#### Quoted passage
+ + +

In a lifetime of listening to Berlioz’ quasi-autobiographical symphony, a sort of tone poem evoking the drug-induced dream of a rejected lover, I’m quite sure this was the single most electrifying account I’ve experienced. Denève managed to take extreme musical risks – stretching rhythms and bending phrases – without ever losing the musical line, and the CSO delivered a performance at once scintillating in its madness and staggering in its beauty.

But it also must be noted that this thriller came only after another – violinist James Ehnes’ virtuosic, impassioned take on Shostakovich’s Violin Concerto No. 1, in its intensity and irony a perfect prelude to Berlioz’ mad symphony.

Denève tapped into the disturbed reveries of Berlioz’ symphonic protagonist by patient degrees, as if setting the stage for the psychodrama to come. The opening movement was slow, expansive, ruminative – and played out by the CSO strings and winds along fragile lines and with delicate colors.

The ensuing “Ball” became a whirlwind, a yearning tempest, a memory as unbalanced as it was dazzling. What was so striking in all this was the paradox of Denève’s precise management of a sound-portrait that teetered toward surrealism. The French maestro expresses his exactitude physically; he is a kinetic conductor.

Though he doesn’t leap about the podium, Denève works his upper body vigorously, thrusting his baton rapier-like, as if to punctuate the music as much as to cue the musicians. And yet no gesture seems excessive. This is a conductor at one with the orchestra. You half expect him to leave the podium and stand among the players — primus inter pares, indeed.

As for punctuation, Denève marked off Berlioz’ demonic, truly crazy finale – built on the medieval Dies irae hymn — as if underscoring its hammering beats with an outsized Sharpie. Here he unleashed the CSO brasses against rolling timpani to torrential effect. It was harrowing and exhilarating at the same time.

But it was Denève’s elegant, poetic treatment of the pastoral scene at the work’s center – and the orchestra’s lambent playing — that perhaps left the most lasting impression. As in the opening movement, Denève gave full expanse to Berlioz’ languid music, and to the liquid exchanges among solo woodwinds supported by velvet strings.

It’s surely just a matter of time before Denève, chief conductor of the Stuttgart Radio Symphony Orchestra and former music director of the Royal Scottish National Orchestra, lands a blue-chip post. He is the complete musician, masterful and fully engaged: Witness his meticulous collaboration with James Ehnes in Shostakovich’s Violin Concerto No. 1.

+ + +

#### Available data
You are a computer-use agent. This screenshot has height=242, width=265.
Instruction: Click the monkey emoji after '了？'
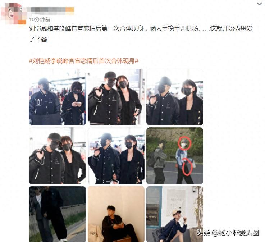[x=44, y=39]
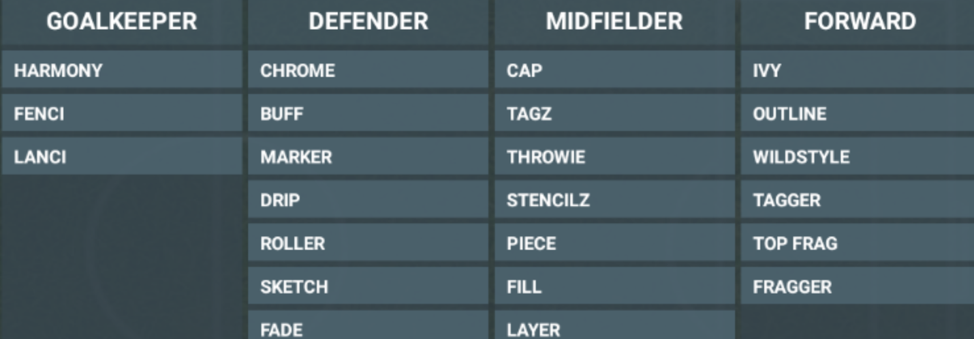Pick TOP FRAG from forwards
Image resolution: width=974 pixels, height=339 pixels.
tap(858, 243)
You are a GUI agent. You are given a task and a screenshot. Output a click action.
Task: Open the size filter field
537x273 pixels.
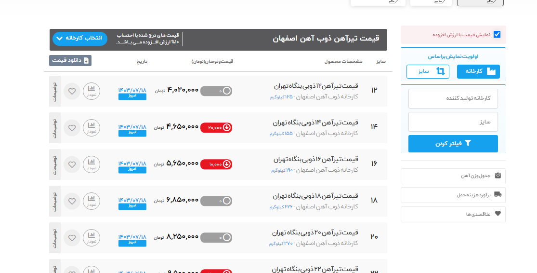point(453,122)
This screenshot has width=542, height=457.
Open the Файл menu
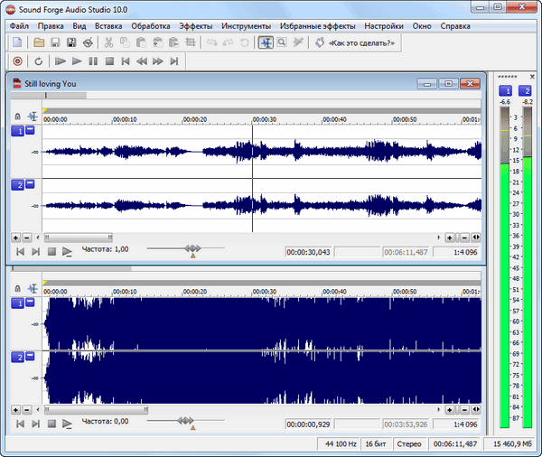(x=20, y=25)
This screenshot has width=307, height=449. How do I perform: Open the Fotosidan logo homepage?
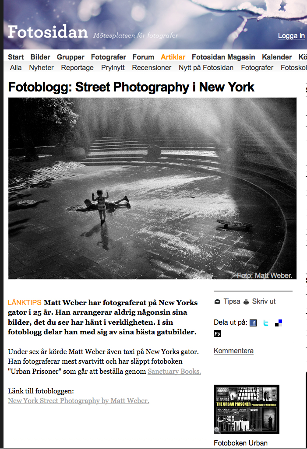(x=48, y=32)
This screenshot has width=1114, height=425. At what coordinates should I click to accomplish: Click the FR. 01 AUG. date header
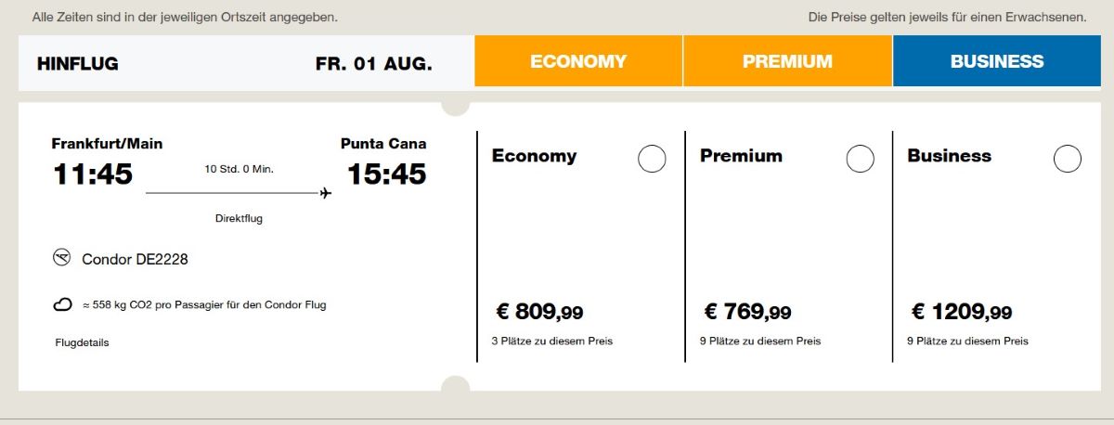[373, 63]
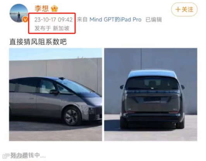Click the 23-10-17 09:42 timestamp
This screenshot has height=161, width=206.
[53, 20]
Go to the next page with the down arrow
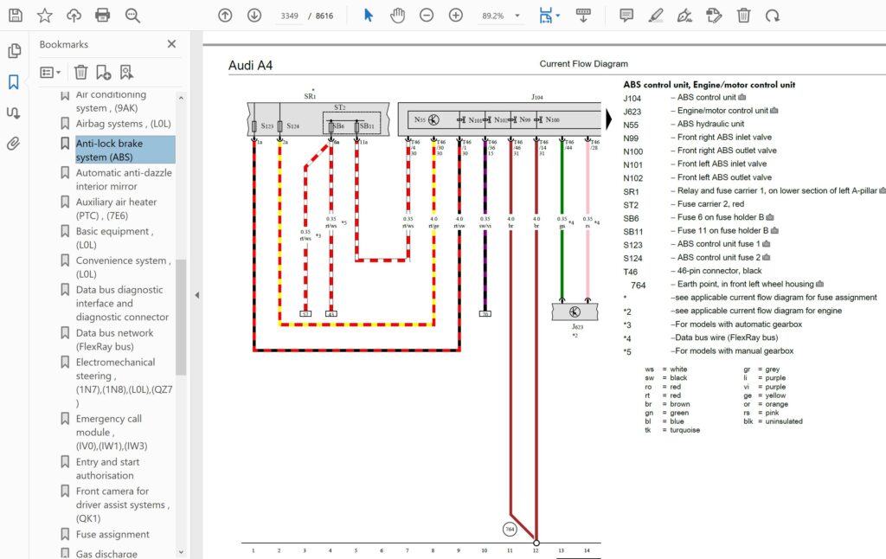Viewport: 886px width, 559px height. 254,15
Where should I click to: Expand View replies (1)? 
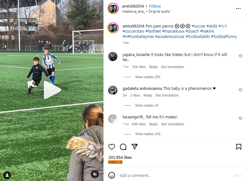pos(147,105)
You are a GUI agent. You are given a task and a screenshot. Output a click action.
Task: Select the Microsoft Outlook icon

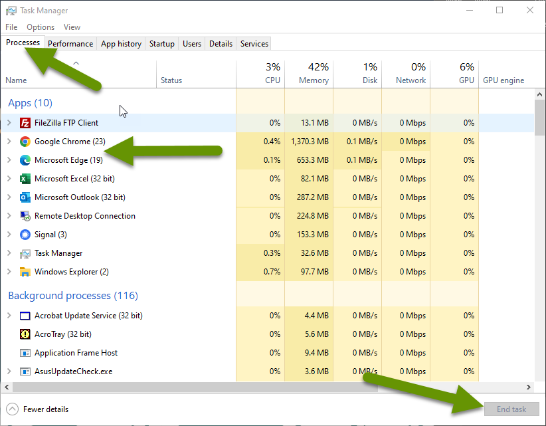(24, 197)
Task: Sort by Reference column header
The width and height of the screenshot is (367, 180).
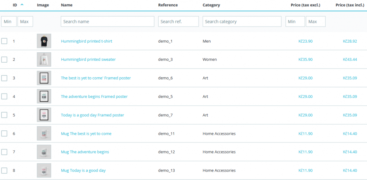Action: (168, 5)
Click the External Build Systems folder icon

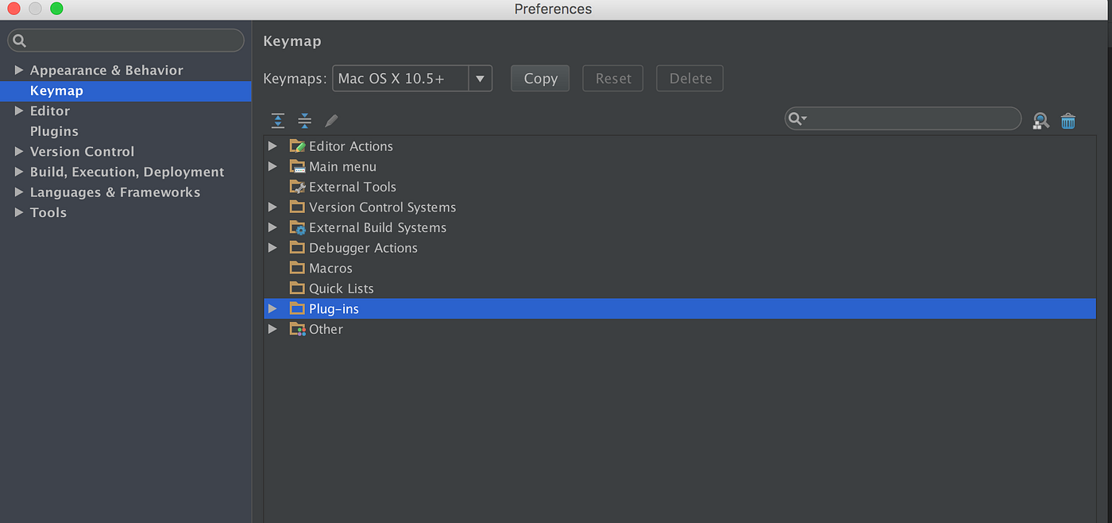coord(296,227)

+ + +

#### Exercises
(1) Sum up the concert review in two sentences.
(2) Write the next part of the concert review, picking up after its final sentence.

#### Numbered answers
(1) Denève led the CSO in an electrifying account of Berlioz' quasi-autobiographical symphony, taking musical risks without losing the line, from a slow, delicate opening and a whirlwind "Ball" to a harrowing finale with brasses and timpani, while the poetic pastoral scene perhaps left the most lasting impression. The performance came after James Ehnes' virtuosic, impassioned take on Shostakovich's Violin Concerto No. 1, and the review calls Denève a complete musician who will surely land a blue-chip post.

(2)
Typical of Shostakovich’s music, the First Violin Concerto commingles tenderness with wistfulness, irony with heartbreak. Indeed, the composer, again under official Soviet attack at the time of the concerto’s writing in 1947, feared the work’s honest sentiment might be too overt. He put the unheard score in a drawer until 1955, two years after the death of terror-maestro Joseph Stalin.

Rather like the old concerto grosso, Shostakovich’s four-movement concerto is laid out slow-fast, slow-fast. Ehnes made exquisite work of those introspective chapters and hair-raising flights (at very high speed) of the quick sections.

This is a violinist with all the technical tools and an unerring sensibility. Ehnes’ brought lustrous, singing tone to the melancholy Nocturne that opens the concerto and something bordering on tragedy to the grand Passacaglia that sets up the finale. There was real humor – and real panache – in his sprint through the Scherzo, and something much darker in the closing Burlesque, which he took at a lightning pace.

And all the way, in this marvelously orchestrated and integrated concerto, Denève stayed adroitly in touch with the soloist, eliciting from the CSO a collaboration worthy of a chamber ensemble: mere filaments of sound one moment, the next moment flames.

Ehnes repeats the concerto on Dec. 7; for the program’s final performance, Dec. 10, the violinist gives way to cellist Gabriel Cabezas, who will play Shostakovich’s Cello Concerto No. 1.

Denève also will lead the CSO in a Beyond the Score program examining the Symphonie fantastique on Dec. 8 at 3 p.m. at Orchestra Hall.